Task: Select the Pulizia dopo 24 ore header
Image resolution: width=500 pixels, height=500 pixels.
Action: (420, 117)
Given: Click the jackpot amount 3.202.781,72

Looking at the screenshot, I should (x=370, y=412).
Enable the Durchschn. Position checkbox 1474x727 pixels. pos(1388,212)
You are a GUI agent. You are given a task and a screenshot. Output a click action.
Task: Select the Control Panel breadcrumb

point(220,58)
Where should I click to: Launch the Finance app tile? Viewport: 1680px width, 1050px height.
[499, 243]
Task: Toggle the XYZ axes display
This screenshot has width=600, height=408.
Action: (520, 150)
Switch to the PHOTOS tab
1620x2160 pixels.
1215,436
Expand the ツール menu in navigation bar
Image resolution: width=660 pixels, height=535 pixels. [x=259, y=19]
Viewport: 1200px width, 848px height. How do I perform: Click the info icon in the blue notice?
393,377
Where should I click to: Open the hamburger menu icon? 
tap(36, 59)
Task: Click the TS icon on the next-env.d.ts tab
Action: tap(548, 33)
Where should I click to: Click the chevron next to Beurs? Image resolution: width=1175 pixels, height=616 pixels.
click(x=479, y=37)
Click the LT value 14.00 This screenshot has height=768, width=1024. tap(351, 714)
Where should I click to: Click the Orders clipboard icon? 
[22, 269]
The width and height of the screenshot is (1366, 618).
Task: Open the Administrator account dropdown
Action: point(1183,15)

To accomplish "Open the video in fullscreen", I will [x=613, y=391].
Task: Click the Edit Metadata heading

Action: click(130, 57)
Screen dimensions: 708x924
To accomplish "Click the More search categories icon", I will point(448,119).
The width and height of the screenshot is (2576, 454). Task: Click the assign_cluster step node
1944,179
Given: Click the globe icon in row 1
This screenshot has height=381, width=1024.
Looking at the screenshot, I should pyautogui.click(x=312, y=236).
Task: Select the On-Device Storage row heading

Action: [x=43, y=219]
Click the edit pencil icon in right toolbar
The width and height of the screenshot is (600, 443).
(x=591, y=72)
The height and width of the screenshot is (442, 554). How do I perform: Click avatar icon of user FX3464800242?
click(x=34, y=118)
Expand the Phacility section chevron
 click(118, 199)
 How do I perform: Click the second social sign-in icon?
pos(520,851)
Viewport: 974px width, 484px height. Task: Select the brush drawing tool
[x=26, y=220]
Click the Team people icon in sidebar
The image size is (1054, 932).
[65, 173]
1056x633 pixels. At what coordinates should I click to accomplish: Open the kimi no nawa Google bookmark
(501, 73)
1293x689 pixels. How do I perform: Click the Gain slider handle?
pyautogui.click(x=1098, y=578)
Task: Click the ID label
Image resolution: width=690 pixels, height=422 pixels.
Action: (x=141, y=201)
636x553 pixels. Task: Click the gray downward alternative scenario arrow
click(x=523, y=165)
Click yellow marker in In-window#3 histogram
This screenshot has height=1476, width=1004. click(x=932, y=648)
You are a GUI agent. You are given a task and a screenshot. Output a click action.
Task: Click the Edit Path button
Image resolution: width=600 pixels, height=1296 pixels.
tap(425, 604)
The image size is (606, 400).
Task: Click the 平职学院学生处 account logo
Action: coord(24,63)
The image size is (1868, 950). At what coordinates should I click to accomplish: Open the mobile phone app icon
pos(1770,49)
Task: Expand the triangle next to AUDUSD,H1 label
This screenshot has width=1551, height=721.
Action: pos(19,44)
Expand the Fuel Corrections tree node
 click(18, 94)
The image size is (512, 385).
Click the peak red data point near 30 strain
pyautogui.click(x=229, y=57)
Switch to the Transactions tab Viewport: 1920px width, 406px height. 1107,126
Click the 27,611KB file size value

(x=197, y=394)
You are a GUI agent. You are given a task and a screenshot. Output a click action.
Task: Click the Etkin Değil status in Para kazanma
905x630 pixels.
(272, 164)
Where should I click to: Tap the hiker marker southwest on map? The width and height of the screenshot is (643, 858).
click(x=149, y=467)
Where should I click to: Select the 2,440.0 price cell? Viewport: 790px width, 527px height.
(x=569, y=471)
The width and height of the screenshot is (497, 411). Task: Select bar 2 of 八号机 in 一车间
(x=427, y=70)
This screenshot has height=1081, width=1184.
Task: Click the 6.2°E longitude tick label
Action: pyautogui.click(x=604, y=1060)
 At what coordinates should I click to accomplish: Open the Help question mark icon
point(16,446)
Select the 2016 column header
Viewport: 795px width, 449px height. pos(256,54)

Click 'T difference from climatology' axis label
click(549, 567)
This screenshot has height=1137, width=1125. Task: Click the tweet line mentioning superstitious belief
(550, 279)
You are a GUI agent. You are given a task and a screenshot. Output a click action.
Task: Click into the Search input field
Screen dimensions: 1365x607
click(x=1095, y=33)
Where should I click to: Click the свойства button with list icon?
____________________
_Task description_:
The full listing above should be retyped without any alteration.

_Solution for this problem_:
Task: Select the Pulizia dopo 24 ore header
Image resolution: width=500 pixels, height=500 pixels.
Action: (420, 117)
Given: Click the jackpot amount 3.202.781,72

Looking at the screenshot, I should (x=370, y=412).
Enable the Durchschn. Position checkbox 1474x727 pixels. pos(1388,212)
You are a GUI agent. You are given a task and a screenshot. Output a click action.
Task: Select the Control Panel breadcrumb

point(220,58)
Where should I click to: Launch the Finance app tile? Viewport: 1680px width, 1050px height.
[499, 243]
Task: Toggle the XYZ axes display
This screenshot has width=600, height=408.
Action: (520, 150)
Switch to the PHOTOS tab
1620x2160 pixels.
1215,436
Expand the ツール menu in navigation bar
Image resolution: width=660 pixels, height=535 pixels. [x=259, y=19]
Viewport: 1200px width, 848px height. How do I perform: Click the info icon in the blue notice?
393,377
Where should I click to: Open the hamburger menu icon? 
tap(36, 59)
Task: Click the TS icon on the next-env.d.ts tab
Action: tap(548, 33)
Where should I click to: Click the chevron next to Beurs? Image resolution: width=1175 pixels, height=616 pixels.
click(x=479, y=37)
Click the LT value 14.00 This screenshot has height=768, width=1024. tap(351, 714)
Where should I click to: Click the Orders clipboard icon? 
[22, 269]
The width and height of the screenshot is (1366, 618).
Task: Open the Administrator account dropdown
Action: point(1183,15)

To accomplish "Open the video in fullscreen", I will [x=613, y=391].
Task: Click the Edit Metadata heading

Action: click(130, 57)
Screen dimensions: 708x924
To accomplish "Click the More search categories icon", I will point(448,119).
The width and height of the screenshot is (2576, 454). Task: Click the assign_cluster step node
1944,179
Given: Click the globe icon in row 1
This screenshot has height=381, width=1024.
Looking at the screenshot, I should pyautogui.click(x=312, y=236).
Task: Select the On-Device Storage row heading

Action: [x=43, y=219]
Click the edit pencil icon in right toolbar
The width and height of the screenshot is (600, 443).
(x=591, y=72)
The height and width of the screenshot is (442, 554). How do I perform: Click avatar icon of user FX3464800242?
click(x=34, y=118)
Expand the Phacility section chevron
 click(118, 199)
 How do I perform: Click the second social sign-in icon?
pos(520,851)
Viewport: 974px width, 484px height. Task: Select the brush drawing tool
[x=26, y=220]
Click the Team people icon in sidebar
The image size is (1054, 932).
[65, 173]
1056x633 pixels. At what coordinates should I click to accomplish: Open the kimi no nawa Google bookmark
(501, 73)
1293x689 pixels. How do I perform: Click the Gain slider handle?
pyautogui.click(x=1098, y=578)
Task: Click the ID label
Image resolution: width=690 pixels, height=422 pixels.
Action: (x=141, y=201)
636x553 pixels. Task: Click the gray downward alternative scenario arrow
click(x=523, y=165)
Click yellow marker in In-window#3 histogram
This screenshot has height=1476, width=1004. click(x=932, y=648)
You are a GUI agent. You are given a task and a screenshot. Output a click action.
Task: Click the Edit Path button
Image resolution: width=600 pixels, height=1296 pixels.
tap(425, 604)
The image size is (606, 400).
Task: Click the 平职学院学生处 account logo
Action: coord(24,63)
The image size is (1868, 950). At what coordinates should I click to accomplish: Open the mobile phone app icon
pos(1770,49)
Task: Expand the triangle next to AUDUSD,H1 label
This screenshot has width=1551, height=721.
Action: pos(19,44)
Expand the Fuel Corrections tree node
 click(18, 94)
The image size is (512, 385).
Click the peak red data point near 30 strain
pyautogui.click(x=229, y=57)
Switch to the Transactions tab Viewport: 1920px width, 406px height. 1107,126
Click the 27,611KB file size value

(x=197, y=394)
You are a GUI agent. You are given a task and a screenshot. Output a click action.
Task: Click the Etkin Değil status in Para kazanma
905x630 pixels.
(272, 164)
Where should I click to: Tap the hiker marker southwest on map? The width and height of the screenshot is (643, 858).
click(x=149, y=467)
Where should I click to: Select the 2,440.0 price cell? Viewport: 790px width, 527px height.
(x=569, y=471)
The width and height of the screenshot is (497, 411). Task: Select bar 2 of 八号机 in 一车间
(x=427, y=70)
This screenshot has height=1081, width=1184.
Task: Click the 6.2°E longitude tick label
Action: pyautogui.click(x=604, y=1060)
 At what coordinates should I click to accomplish: Open the Help question mark icon
point(16,446)
Select the 2016 column header
Viewport: 795px width, 449px height. pos(256,54)

Click 'T difference from climatology' axis label
click(549, 567)
This screenshot has height=1137, width=1125. Task: Click the tweet line mentioning superstitious belief
(550, 279)
You are a GUI agent. You are given a task and a screenshot. Output a click action.
Task: Click into the Search input field
Screen dimensions: 1365x607
click(x=1095, y=33)
Where should I click to: Click the свойства button with list icon?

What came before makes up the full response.